EDITORIAL: Pakistan’s overseas workers’ remittances have done it again. At $41.6 billion in FY26, inflows reached another all-time high, rising nearly nine percent over the previous year.
The milestone is significant not merely because of its size, but because it reinforces a trend that has quietly reshaped Pakistan’s external sector over the better part of a decade.
In just seven years, remittances have nearly doubled. Over the same period, merchandise exports have struggled to escape a narrow range, exposing a profound imbalance in the country’s external account.
For years now, remittances have been Pakistan’s saving grace. They have financed imports, supported foreign exchange reserves, eased pressure on the rupee and, perhaps most importantly, sustained millions of households. Behind every monthly record lies a far less glamorous story of overseas Pakistanis paying school fees, buying groceries, covering medical bills and helping families navigate an increasingly expensive cost of living. It is consumption that these inflows primarily finance, not investment. That reality should shape both the government’s narrative and its policy response.
Credit must be accorded where it is due. The authorities deserve recognition for their sustained crackdown on hawala and hundi networks and for making formal remittance channels more accessible and attractive. The shift from informal to documented transfers has undoubtedly contributed to the remarkable growth in official inflows. Organic growth has played its part as well, with hundreds of thousands of Pakistanis continuing to leave each year in search of employment abroad. The combination has produced a dividend that few would have anticipated only a few years ago.
Be that as it may, the temptation to portray record remittances as evidence of rising investor confidence or broad-based economic optimism should be resisted. Workers’ remittances are not portfolio inflows, nor are they foreign direct investment. They represent the earnings of Pakistanis working overseas who continue to support their families back home. That distinction matters. It keeps the discussion grounded in economic reality rather than political messaging.
There is another uncomfortable truth that deserves greater attention. The success of remittances has, to some extent, masked Pakistan’s persistently disappointing export performance. Despite years of concessional financing, preferential tariff regimes, subsidised energy packages and various export promotion schemes, merchandise exports have failed to exhibit the sustained dynamism required of an economy of Pakistan’s size. It is difficult to escape the conclusion that remittances have become the country’s most reliable export, with its people emerging as Pakistan’s largest export commodity.

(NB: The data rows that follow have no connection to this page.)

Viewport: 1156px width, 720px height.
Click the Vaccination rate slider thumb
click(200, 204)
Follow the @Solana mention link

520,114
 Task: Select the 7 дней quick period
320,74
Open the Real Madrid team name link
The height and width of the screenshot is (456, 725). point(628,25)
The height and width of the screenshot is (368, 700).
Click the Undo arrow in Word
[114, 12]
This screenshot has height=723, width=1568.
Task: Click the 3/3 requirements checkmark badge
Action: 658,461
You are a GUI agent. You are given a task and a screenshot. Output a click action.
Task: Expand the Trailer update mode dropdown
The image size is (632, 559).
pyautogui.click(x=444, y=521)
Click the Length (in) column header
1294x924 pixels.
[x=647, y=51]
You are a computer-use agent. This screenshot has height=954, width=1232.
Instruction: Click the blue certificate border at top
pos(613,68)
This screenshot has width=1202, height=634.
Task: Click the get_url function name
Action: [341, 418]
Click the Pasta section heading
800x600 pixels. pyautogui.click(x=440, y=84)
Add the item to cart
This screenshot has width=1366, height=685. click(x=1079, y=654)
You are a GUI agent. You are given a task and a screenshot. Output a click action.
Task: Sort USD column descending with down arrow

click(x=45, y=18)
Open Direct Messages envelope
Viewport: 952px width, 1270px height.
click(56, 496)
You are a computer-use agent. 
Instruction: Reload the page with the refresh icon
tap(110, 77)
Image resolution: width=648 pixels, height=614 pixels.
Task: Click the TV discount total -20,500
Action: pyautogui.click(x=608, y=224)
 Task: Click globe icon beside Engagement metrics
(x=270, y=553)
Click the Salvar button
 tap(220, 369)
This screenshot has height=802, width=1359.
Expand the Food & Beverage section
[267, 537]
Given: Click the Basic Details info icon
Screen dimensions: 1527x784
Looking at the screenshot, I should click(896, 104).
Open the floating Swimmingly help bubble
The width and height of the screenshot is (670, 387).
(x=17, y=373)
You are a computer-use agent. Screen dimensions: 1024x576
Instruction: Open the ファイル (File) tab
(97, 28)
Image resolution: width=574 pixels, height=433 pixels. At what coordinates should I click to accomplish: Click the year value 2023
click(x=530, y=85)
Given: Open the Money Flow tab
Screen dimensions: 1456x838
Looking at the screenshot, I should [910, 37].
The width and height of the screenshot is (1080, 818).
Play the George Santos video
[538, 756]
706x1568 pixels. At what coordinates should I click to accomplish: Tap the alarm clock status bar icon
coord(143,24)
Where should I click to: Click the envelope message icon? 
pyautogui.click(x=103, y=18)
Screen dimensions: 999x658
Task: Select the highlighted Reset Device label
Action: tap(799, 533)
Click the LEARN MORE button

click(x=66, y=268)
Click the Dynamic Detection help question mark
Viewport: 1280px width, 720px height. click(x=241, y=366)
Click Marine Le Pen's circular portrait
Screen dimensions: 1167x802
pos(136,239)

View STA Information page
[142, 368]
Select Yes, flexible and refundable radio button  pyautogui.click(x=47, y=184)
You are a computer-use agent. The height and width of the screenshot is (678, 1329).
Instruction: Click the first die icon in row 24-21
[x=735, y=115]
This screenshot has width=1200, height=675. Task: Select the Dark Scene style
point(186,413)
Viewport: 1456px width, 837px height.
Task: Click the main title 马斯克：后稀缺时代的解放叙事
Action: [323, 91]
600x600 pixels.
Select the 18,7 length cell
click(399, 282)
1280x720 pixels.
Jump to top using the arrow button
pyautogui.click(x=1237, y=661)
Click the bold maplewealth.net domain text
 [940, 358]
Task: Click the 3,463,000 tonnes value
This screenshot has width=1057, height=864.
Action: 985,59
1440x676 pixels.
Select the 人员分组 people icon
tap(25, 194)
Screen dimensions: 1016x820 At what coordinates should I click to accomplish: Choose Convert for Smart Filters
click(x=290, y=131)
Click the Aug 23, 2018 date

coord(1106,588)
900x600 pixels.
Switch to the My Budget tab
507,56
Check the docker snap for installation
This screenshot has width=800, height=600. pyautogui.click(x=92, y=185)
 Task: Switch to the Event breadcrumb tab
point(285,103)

That is hardly a sustainable development strategy. An external account built increasingly around remittances is inherently vulnerable. A substantial share of Pakistan’s inflows originates from the Gulf, leaving the country exposed to economic cycles, labour market reforms and geopolitical developments in a single and; of late, a volatile region. Recent events have, if anything, demonstrated both the resilience and the unpredictability of these flows. Remittances from the UAE remained robust, aided in part by Pakistanis repatriating lifetime savings or returning home following regional tensions. But exceptional circumstances should not be mistaken for permanent trends. The Middle East is today among the world’s most geopolitically fragile regions. A prolonged conflict, economic slowdown or structural changes in labour demand could quickly alter the remittance landscape.
The prudent response, therefore, is not complacency but diversification. Pakistan should certainly continue facilitating overseas employment, reducing transaction costs and encouraging formal remittance channels. Those gains are worth preserving and pursuing. Yet equal urgency must now be directed towards the other side of the external account. Goods exports have remained stubbornly subdued for far too long despite repeated policy interventions. If the same level of institutional focus devoted to documenting remittances were applied to improving export competitiveness, reducing logistics costs and broadening the industrial base, the economy would be considerably more resilient.
There is much to celebrate in FY26’s remittance performance. It reflects the sacrifices of millions of Pakistanis working far from home and the policy measures that have made formal transfers more attractive. But celebration should not give way to complacency. Record remittances have bought Pakistan valuable breathing space. They should not become an excuse to ignore the country’s underperforming export sector. The real test of economic policy lies not in how effectively it counts money sent home by its diaspora, but in how successfully it enables businesses at home to earn foreign exchange on their own.